#data

Easter Showbags for MAXIMUM VALUE

Published Apr 8, 2023 by Angeni Bai


The Easter Show is back and like the good enterprising bargain-hunter that I am, the biggest question I have before I go is: which showbag can I buy that will get me the most value for my money?

Suppose this question occurs to you right before your ethics tutorial. Suppose your friend1 says “I bet you could find out with some code”. And crucially, suppose you weren’t really planning on paying that much attention in ethics anyways.

Given those conditions, it appears logical that you would then spend the next couple hours on a journey towards discovering the most cost-effective showbag at the 2023 Royal Sydney Easter Show.

So whether those are your current conditions or not, join me on the steps I took on that journey! And you too can go into the Easter Show confident that you will know exactly how to get the most value for your hard-earned cash.

(but if you’re impatient just read step 5)

Step 0: understand showbags

Showbags come in all shapes and sizes, but they generally have a certain theme, and a bunch of stuff in it that fits that theme.

For example, there’s Barbie Dreamtopia, which contains a bunch of Barbie items - including a backpack, trinket boxes, and a wand.
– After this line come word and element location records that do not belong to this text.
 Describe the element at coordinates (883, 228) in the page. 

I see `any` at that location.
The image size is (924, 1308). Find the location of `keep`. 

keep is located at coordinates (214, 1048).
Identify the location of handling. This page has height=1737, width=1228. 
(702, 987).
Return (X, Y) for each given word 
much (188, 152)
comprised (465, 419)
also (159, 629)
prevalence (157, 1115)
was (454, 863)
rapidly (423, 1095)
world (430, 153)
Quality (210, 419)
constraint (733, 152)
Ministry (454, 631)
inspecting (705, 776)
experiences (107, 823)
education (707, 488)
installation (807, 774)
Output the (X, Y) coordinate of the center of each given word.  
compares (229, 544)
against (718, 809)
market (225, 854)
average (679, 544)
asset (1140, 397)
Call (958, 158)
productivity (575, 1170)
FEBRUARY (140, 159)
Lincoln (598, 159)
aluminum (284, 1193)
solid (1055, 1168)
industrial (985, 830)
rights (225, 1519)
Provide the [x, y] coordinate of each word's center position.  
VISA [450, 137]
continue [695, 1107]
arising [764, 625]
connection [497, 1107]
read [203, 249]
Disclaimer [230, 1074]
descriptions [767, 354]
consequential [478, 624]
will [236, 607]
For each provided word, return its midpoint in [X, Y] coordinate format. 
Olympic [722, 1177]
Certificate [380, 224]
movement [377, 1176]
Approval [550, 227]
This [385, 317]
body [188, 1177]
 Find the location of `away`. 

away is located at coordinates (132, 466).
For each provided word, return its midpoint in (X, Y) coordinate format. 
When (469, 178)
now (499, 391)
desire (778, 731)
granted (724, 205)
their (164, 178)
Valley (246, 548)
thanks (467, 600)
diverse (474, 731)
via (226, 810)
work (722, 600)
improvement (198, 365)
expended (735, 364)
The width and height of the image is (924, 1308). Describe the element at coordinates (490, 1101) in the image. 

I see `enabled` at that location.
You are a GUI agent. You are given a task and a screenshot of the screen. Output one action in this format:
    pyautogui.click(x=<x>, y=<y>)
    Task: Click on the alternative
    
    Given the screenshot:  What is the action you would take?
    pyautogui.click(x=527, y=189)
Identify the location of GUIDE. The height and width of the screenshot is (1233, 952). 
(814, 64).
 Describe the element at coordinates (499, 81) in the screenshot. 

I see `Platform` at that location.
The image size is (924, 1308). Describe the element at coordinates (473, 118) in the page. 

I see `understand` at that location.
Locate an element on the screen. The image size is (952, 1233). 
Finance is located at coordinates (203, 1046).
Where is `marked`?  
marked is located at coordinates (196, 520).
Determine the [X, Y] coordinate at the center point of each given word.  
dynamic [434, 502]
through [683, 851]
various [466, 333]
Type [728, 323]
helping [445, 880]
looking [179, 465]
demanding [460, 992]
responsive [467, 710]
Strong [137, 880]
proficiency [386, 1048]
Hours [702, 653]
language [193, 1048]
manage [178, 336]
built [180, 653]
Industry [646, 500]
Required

The Barbie Dreamtopia showbag

Very magical.

There’s also Allen’s Lollies, which contains - you guessed it - Allen’s lollies.

The Allen's Lollies showbag

Most important for us though, is the retail value and price.

Retail value is the amount I would expect to pay if I bought all of the items inside the showbag separately. For Barbie Dreamtopia that’s $70.60.

Price is the actual cost of the showbag being sold. So for Barbie Dreamtopia that’s $32.

Now to properly compare the value for money of the showbags, we want to look at the value to price ratio. We calculate that by dividing retail value by price. This means that showbags with a high retail value and a low price will have a high value to price ratio. This is what we want!

Conversely, a low value to price ratio means that we probably might as well buy the items from the bag that we want on their own, and it wouldn’t make much of a difference.

Barbie Dreamtopia has a value to price ratio of 70.60 / 32 = 2.20625.

Allen’s Lollies has a value to price ratio of 15 / 15 = 1.

So with Barbie Dreamtopia we’re more than doubling the value of stuff we get compared to the actual price we pay. Whereas with Allen’s Lollies there is literally no difference if we were to instead grab the Party Mix, Frogs Alive, and Drumstick from Woolies ourselves. Evidently, the value to price ratio is telling us Barbie Dreamtopia is the way to go.

A table to summarise:

  Low price High price
Low retail value Low value to price ratio Very low value to price ratio (< 1)
High retail value High value to price ratio Low value to price ratio

Step 1: figure out the structure of the web page

Ok time to scope out how we might use some code to get the information that we want.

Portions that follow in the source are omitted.